* Consigne A
Recopiez le passage du texte sur l'exploitation des entretiens utilisateurs allant de "Ça va se faire" jusqu'à "type des utilisateurs.".
* Consigne B
D'après le texte sur l'exploitation des entretiens utilisateurs, que sont les personas ?
* Consigne C
Rédigez la suite du texte sur l'exploitation des entretiens utilisateurs à partir de sa dernière phrase.

Vous avez réalisé vos entretiens. Vous avez recueilli pleins de données auprès des utilisateurs. Il va falloir les affiner et les mettre en forme afin que ces données puissent être utilisées par les différents intervenants du projet.

Ça va se faire en plusieurs étapes :

  • Dans un premier temps il faut nettoyer les données et les organiser.
  • On peut les compléter, les croiser avec des informations venues d’autres sources.
  • Il faut ensuite construire des personas, qui sont une représentation type des utilisateurs.
  • À partir de ces personas, on va décrire le parcours global de ces utilisateurs.

Faire le bilan des entretiens.

Vous venez de finir les entretiens, 5, 10 ou vingtaine peu importe. Vous vous avez à peu près mis ça au propre, suivant le mode de prise de notes que vous avez choisi. Au final, dans tous les cas, vous vous retrouvez avec un paquet d’informations.

À partir de là, vous avez à organiser cela pour que ce soit diffusable et utilisable avec auprès des autres personnes. Pour cela un petit nettoyage est nécessaire :

  • Sur une vingtaine d’entretiens, il arrive qu’un entretien n’est aucun intérêt pour diverses raisons déjà évoquées que ce soit un mauvais recrutement, que l’utilisateur soit visiblement perturbé par l’entretien.

* Données fournies
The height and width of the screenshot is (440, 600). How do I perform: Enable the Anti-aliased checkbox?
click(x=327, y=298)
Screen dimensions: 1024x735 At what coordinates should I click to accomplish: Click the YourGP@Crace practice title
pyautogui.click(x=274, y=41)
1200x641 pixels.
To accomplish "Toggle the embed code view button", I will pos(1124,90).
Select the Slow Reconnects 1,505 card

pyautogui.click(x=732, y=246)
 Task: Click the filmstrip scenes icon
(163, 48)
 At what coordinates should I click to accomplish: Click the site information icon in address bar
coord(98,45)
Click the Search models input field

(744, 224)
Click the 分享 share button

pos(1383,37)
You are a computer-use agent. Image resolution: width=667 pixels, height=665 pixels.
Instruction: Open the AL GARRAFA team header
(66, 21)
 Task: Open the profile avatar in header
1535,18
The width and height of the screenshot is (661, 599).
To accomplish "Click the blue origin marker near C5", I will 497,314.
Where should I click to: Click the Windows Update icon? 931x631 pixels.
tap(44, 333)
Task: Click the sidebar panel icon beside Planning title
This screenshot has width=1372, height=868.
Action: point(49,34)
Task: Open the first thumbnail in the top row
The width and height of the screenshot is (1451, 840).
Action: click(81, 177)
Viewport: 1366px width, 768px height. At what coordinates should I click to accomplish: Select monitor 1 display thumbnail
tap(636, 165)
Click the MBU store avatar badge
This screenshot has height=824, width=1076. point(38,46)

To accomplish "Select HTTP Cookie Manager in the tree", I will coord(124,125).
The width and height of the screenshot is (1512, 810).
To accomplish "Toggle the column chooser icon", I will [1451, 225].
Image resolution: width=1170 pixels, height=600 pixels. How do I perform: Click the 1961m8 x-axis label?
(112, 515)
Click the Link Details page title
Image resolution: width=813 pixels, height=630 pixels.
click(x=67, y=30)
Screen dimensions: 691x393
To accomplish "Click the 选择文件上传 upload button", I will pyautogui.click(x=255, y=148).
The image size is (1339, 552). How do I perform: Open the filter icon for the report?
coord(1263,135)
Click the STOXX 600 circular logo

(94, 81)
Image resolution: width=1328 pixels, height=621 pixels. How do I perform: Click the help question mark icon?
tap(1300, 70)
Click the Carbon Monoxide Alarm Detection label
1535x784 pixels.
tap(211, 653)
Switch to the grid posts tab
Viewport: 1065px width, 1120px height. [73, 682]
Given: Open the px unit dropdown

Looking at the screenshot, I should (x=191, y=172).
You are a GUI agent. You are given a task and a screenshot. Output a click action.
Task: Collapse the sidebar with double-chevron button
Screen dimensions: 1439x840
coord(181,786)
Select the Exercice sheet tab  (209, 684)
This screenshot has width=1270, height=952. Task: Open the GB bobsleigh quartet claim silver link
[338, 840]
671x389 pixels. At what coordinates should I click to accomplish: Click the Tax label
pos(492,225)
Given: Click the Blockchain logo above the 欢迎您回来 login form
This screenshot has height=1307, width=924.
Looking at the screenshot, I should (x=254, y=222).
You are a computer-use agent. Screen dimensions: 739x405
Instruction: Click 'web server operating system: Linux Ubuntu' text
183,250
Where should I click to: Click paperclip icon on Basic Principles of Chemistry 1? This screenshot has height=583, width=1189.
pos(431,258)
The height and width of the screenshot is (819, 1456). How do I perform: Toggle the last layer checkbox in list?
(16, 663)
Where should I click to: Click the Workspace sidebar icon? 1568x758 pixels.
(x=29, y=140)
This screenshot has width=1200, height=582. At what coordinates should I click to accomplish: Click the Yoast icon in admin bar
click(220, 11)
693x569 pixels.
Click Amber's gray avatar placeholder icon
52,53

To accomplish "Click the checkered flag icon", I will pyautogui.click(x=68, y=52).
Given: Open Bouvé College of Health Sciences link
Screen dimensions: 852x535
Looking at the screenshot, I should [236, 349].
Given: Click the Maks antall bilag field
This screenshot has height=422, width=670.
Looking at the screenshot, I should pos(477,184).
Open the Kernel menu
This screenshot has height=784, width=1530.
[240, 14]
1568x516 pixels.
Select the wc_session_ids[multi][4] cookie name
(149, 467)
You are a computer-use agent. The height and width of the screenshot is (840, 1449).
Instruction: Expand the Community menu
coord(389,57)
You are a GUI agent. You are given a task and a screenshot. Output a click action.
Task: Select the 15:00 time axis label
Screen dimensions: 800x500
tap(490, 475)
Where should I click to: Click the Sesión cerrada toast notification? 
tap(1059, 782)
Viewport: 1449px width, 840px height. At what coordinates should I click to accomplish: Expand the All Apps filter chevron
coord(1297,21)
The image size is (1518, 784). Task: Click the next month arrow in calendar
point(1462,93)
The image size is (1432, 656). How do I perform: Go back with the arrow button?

* Bonne réponse A
Ça va se faire en plusieurs étapes :

  • Dans un premier temps il faut nettoyer les données et les organiser.
  • On peut les compléter, les croiser avec des informations venues d’autres sources.
  • Il faut ensuite construire des personas, qui sont une représentation type des utilisateurs.

* Bonne réponse B
Une représentation type des utilisateurs.

* Bonne réponse C
  • Il faut anonymiser les entretiens, pas seulement supprimer le nom et le prénom, mais aussi supprimer les informations indirectes qui figurent dans l’entretien et qui permettraient de retrouver facilement l’utilisateur à partir de la liste initiale. Ça peut être un lieu d’habitation, les prénoms de proches cités, des habitudes particulières (si elles ne rentrent pas dans le champ de l’entretien) ainsi que toutes les informations de religions, de politiques et de sexualité.
  • Si vous faites les entretiens dans le cadre d’une entreprise, soyez encore plus vigilants. Je vous déconseille de transmettre les retranscriptions des entretiens à l’entreprise. Il serait facile pour l’entreprise d’identifier chaque salarié et de se servir de ces entretiens contre eux, un jour ou l’autre.
  • Si vous êtes plusieurs à faire passer les entretiens et à prendre des notes, le plus efficace est de faire une relecture croisée chacun relisant les notes des autres. Ça permet de prendre connaissance des autres entretiens ou de se les remémorer et en plus, on voit mieux les erreurs des autres que les siennes.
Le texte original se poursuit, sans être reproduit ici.